Having read the abstract of Laura Beckwith's PhD dissertation, I'm getting a bad mood. Beckwith and her adviser, Margaret Burnett (Oregon State University) were interested in the question for a possible key to make computer science (and the CS industry) more attractive for women. One of their tasks was to analyze how people use computers to solve problems. One of their results is that men are more likely to use advanced software features than women, indepent from their confidence in computer skills. Their experimentees had to find out bugs in various formulas within a spreadsheet and were allowed to use a debugging feature that would help them in detecting the errors. Even unexperienced male users who were less confident in computer tasks used that advanced software feature more often than the female users. Even experienced femals users were unlikely to use that debugger. The only way to raise the number of women in this setting was to add some more options to the debugger. In its first version, the debugging tool let users mark values "right" or "wrong." For the next version Beckwith added options for "seems right maybe" and "seems wrong maybe," and suddenly some tests had more female debugging users than male ones.

> [Given data]

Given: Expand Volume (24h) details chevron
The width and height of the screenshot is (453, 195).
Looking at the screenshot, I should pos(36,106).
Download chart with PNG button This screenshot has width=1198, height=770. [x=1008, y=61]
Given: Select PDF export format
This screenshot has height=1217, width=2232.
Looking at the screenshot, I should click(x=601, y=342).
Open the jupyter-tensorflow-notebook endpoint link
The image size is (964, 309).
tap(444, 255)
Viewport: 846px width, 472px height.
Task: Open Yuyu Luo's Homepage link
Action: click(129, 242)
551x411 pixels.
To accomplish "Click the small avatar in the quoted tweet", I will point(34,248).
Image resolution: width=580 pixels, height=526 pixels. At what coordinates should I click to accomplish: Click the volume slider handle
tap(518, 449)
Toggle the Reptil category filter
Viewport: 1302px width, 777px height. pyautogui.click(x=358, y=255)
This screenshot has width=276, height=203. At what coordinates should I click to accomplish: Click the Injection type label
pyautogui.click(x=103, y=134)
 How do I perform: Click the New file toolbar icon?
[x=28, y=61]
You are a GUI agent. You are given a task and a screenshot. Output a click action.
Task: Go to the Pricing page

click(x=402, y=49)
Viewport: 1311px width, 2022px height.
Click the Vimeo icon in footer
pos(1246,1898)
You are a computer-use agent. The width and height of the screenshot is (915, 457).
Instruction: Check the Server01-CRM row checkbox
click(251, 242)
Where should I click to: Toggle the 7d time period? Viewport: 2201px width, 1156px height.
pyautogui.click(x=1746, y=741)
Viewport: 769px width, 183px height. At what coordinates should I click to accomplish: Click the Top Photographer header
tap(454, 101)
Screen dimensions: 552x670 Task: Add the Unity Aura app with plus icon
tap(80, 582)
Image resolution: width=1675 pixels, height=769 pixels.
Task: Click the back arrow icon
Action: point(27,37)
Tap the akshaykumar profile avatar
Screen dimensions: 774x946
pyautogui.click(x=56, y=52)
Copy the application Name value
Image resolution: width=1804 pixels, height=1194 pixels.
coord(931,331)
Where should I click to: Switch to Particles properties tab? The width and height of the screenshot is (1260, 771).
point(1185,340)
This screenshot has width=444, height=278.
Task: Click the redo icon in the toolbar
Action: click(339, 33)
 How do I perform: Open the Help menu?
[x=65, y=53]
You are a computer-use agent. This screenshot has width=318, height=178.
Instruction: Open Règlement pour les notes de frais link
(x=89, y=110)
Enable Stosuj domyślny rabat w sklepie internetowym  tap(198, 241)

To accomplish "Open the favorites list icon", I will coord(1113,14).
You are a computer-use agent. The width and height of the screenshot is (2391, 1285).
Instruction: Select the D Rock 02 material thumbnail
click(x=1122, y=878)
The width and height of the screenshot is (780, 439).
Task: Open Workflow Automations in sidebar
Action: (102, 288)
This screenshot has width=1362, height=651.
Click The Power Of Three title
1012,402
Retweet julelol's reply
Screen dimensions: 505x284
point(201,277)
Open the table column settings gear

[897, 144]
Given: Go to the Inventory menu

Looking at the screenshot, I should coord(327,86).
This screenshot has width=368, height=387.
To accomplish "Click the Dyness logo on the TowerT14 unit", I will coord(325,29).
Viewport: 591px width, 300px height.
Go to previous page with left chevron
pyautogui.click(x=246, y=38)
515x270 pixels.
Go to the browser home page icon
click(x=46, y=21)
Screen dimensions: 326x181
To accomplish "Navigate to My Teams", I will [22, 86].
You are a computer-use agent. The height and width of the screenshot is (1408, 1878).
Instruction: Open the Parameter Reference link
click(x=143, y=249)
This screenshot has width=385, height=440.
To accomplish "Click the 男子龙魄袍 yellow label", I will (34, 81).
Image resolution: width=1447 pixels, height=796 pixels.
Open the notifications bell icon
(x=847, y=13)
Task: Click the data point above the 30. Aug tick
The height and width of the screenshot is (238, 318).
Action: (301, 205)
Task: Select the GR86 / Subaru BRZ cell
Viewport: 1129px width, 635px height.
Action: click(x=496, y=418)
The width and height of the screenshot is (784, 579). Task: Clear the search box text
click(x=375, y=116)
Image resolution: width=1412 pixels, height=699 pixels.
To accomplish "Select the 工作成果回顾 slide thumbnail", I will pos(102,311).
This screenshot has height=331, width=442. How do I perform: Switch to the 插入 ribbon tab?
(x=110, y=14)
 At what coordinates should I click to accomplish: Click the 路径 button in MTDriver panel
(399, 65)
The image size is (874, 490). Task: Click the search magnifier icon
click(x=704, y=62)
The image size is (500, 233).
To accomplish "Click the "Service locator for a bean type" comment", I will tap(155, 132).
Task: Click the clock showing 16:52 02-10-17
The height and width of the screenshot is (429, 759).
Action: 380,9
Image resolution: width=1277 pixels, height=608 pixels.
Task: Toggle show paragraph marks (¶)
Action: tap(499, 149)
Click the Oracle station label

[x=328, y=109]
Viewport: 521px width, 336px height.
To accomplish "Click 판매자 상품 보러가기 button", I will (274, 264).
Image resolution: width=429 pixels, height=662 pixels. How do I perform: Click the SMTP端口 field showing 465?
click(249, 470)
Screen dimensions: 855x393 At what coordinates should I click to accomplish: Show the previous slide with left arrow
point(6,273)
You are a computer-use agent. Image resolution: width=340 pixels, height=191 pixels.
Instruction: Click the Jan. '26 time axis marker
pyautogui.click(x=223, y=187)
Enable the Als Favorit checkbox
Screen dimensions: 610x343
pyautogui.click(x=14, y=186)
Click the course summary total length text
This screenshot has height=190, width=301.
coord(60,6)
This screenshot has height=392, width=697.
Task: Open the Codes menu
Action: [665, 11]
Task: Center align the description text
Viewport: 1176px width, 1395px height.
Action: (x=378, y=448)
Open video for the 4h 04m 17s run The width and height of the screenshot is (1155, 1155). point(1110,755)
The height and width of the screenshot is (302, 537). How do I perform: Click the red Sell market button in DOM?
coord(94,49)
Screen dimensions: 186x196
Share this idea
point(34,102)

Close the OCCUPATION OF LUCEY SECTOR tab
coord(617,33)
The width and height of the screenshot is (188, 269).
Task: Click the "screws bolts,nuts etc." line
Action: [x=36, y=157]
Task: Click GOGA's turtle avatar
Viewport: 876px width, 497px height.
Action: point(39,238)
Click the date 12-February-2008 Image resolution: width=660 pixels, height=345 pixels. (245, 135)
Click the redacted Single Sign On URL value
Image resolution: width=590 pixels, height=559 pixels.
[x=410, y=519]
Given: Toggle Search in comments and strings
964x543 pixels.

> [Your objective] Please mark each statement yes or no against the passage about Laura Beckwith's dissertation above, and quote the exact words of the passage that decide it. (a) The participants in the study searched for bugs in spreadsheet formulas. (b) Male users with less confidence in computer tasks used the debugging feature less often than the female users did. (c) Adding more options to the debugger did not change how many women used it.

> [Finished task]
(a) Yes: "Their experimentees had to find out bugs in various formulas within a spreadsheet"
(b) No: "Even unexperienced male users who were less confident in computer tasks used that advanced software feature more often than the female users."
(c) No: "suddenly some tests had more female debugging users than male ones."